» **Lista de tarefas**:
1. Segundo o artigo sobre o TCU e a Lei Anticorrupção, que multa essa lei prevê para a empresa corrupta?
2. Escreva a continuação do artigo sobre o TCU e a Lei Anticorrupção a partir do último parágrafo apresentado.

» **Texto fornecido**:
----------------------------------------

O Tribunal de Contas da União e a lei anticorrupção brasileira
A adoção de um sistema de cooperação entre a CGU e o TCU mostra-se mais racional e lógico, aproveitando-se da expertise de cada órgão, especialmente com vistas a tornar seguro o acordo de leniência.
quarta-feira, 23 de agosto de 2017
Atualizado às 13:27
A Constituição Federal atribui o controle externo das contas da União ao Poder Legislativo, que será exercido com o auxílio do Tribunal de Contas da União. É bastante peculiar tal competência, porquanto a Corte de Contas além de fiscalizar, julgar as contas e produzir relatórios, pode suspender atos e contratos e aplicar sanções. A função sancionadora exige, todavia, o devido contraditório, o que acaba por tornar sobremodo lentas as decisões do Tribunal e ainda submetidas a possível e quase certo controle judicial posterior.
No que toca à Lei Anticorrupção Brasileira, há evidente interface entre os atos de corrupção ali tipificados e os de fiscalização perpetrada pelos Tribunais de Contas, posto que no exercício da fiscalização contábil, financeira e orçamentária, sob os aspectos da legalidade, legitimidade e economicidade das contas, verificada a desconformidade entre o ato e a ordem jurídica, o resultado deve ser a sua anulação e a punição de quem o praticou, além da possibilidade de declaração de inabilitação para o exercício de cargo em comissão ou função de confiança e, na hipótese de fraude comprovada à licitação, declaração da inidoneidade do licitante fraudador.
Assim na Tomada de Contas Especial, é possível a aplicação de multa administrativa ao causador do dano, além da obrigação de ressarcimento ao erário. Já a Lei Anticorrupção prevê a aplicação da multa de 0,1 a 20% do faturamento bruto da empresa corrupta cumulativamente com a obrigação da reparação integral do dano causado.
Nessa hipótese, caso se observe simultaneamente o julgamento de uma Tomada de Contas Especial pelo TCU e o julgamento de um Processo Administrativo de Responsabilização pela CGU, comumente surge a discussão acerca de dupla responsabilização pelo mesmo fato e de qual seria o órgão melhor aparelhado para a quantificação do dano ao erário. Some-se ainda a questão da análise dos possíveis acordos de leniência, inclusive quanto aos aspectos de legalidade, legitimidade e economicidade.

----------------------------------------

» **Entradas extraídas**:
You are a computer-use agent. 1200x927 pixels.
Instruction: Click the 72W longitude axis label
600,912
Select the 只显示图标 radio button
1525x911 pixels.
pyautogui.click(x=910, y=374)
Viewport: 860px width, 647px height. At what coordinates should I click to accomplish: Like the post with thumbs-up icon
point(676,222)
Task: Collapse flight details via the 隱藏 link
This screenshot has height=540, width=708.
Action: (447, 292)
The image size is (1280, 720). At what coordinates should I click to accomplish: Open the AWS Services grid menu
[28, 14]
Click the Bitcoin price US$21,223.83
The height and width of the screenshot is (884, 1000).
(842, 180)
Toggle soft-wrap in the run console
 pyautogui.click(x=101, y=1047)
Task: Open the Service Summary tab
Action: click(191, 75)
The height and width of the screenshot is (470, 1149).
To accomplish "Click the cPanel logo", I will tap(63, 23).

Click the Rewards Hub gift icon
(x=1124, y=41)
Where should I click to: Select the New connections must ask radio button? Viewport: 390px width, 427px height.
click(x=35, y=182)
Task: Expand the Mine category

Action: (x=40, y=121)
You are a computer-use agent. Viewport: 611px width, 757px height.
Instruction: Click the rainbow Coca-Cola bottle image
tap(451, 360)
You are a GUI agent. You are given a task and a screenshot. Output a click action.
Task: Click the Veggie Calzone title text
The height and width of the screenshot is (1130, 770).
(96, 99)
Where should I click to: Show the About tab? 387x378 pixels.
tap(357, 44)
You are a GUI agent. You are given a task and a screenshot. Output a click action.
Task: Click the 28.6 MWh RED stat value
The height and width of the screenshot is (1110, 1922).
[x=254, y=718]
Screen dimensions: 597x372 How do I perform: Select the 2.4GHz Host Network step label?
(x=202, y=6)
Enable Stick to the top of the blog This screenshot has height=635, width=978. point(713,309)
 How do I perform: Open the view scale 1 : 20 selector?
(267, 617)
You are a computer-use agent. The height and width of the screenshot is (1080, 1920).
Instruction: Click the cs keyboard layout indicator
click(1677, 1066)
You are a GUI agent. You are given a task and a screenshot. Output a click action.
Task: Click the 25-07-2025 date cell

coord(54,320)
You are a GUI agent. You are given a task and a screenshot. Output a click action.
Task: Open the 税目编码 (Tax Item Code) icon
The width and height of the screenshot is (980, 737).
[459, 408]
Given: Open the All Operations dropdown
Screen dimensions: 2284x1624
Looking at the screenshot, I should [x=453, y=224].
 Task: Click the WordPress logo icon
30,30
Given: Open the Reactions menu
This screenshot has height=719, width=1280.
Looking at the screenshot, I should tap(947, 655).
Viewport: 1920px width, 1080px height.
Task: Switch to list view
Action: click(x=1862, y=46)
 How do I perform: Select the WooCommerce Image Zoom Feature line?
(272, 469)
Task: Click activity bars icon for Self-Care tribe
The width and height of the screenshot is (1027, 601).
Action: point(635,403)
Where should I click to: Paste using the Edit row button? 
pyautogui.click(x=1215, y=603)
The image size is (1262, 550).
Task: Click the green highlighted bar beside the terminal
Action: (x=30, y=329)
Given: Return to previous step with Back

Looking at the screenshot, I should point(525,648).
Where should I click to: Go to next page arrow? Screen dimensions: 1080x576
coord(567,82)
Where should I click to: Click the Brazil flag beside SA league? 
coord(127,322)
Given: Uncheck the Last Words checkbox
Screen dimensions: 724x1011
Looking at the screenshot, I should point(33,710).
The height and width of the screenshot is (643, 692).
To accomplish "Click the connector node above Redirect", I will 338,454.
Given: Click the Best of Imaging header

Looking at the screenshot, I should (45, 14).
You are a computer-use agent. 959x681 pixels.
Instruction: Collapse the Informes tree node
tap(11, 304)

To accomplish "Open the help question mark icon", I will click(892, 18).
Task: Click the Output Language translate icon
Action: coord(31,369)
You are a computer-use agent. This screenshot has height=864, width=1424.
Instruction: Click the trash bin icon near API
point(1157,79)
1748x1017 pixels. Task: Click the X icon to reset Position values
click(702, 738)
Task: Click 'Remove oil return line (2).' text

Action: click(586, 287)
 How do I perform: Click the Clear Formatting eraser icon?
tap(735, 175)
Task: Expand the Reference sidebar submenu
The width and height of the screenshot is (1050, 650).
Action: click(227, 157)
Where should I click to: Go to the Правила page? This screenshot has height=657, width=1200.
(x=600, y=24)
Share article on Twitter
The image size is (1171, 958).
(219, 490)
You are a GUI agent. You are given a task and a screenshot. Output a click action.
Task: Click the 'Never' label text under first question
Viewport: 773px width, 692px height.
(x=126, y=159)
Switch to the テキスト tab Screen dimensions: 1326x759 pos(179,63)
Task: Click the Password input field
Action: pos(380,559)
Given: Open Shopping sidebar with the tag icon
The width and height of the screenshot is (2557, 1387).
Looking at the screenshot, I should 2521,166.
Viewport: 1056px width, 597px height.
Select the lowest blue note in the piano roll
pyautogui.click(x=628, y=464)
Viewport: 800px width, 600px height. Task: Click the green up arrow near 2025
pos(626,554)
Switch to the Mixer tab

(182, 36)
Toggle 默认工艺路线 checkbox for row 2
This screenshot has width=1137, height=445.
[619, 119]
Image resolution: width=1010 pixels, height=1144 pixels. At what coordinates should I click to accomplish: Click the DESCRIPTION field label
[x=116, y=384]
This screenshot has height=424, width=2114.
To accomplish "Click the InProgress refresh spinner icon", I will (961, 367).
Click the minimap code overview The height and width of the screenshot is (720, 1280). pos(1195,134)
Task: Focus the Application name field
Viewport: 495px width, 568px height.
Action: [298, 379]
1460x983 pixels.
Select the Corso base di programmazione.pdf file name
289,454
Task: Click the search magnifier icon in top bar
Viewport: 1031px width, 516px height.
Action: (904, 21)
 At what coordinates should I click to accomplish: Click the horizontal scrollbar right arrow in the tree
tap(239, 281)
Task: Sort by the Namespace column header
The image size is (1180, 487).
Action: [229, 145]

----------------------------------------

» **Respostas**:
1. Multa de 0,1 a 20% do faturamento bruto da empresa, cumulada com a obrigação de reparar integralmente o dano causado.

2.
A resposta a tais indagações passa pela análise da natureza jurídica de cada sanção administrativo-civil e também pela verificação da competência institucional de cada órgão, sem prejuízo da evolução do pensamento de modo a harmonizar as competências diante do novo texto legislativo, tornando o combate à corrupção alvo maior do que a disputa de poder corporativo.
Se na Tomada de Contas Especial, o Tribunal cuida do dano causado pelo particular apenas quando este está em conluio com o agente público, porquanto o particular não está em regra sujeito ao julgamento das contas, na Lei Anticorrupção a empresa está em primeiro plano, sofrendo as sanções ali estabelecidas, sem prejuízo de a responsabilização do servidor público ser tipificada como ato de improbidade administrativa ou ato ilícito previsto na Lei de Licitações, portanto fora do âmbito da Lei da Empresa Limpa.
Assim sendo, a adoção de um sistema de cooperação entre a CGU e o TCU mostra-se mais racional e lógico, aproveitando-se da expertise de cada órgão, especialmente com vistas a tornar seguro o acordo de leniência. Além disso, a participação "local" do TCU evita a longa tramitação do acordo de leniência perante aquele órgão, ainda fadado ao reexame de tudo quanto foi decidido pelo Judiciário.
Nesse contexto, a Instrução Normativa TCU 74/15, em que pese louváveis "considerandos", não contribui de forma eficiente nem para a preservação da competência do Tribunal, muito menos para o combate da corrupção. É indubitável a interface da competência da Corte de Contas em face da lei 12.846/13, especialmente no que toca à quantificação do dano ao erário, contudo, a instituição de competência material na forma da instrução normativa depende de lei e, até que esta seja editada, a cooperação realística e consentânea com o atual quadro normativo merece maior prestígio e melhor iniciativa.
Recentemente, em 12/7/17, o Tribunal de Contas da União criou comitê composto pelo MFP, CGU, TCU, Advocacia-Geral da União e CADE, para discutir os acordos de leniência. A aproximação entre os órgãos é bem-vinda e retrata o reconhecimento de que é necessária a união para se caminhar não apenas no mesmo passo, mas também em passo acelerado no combate à corrupção no Brasil.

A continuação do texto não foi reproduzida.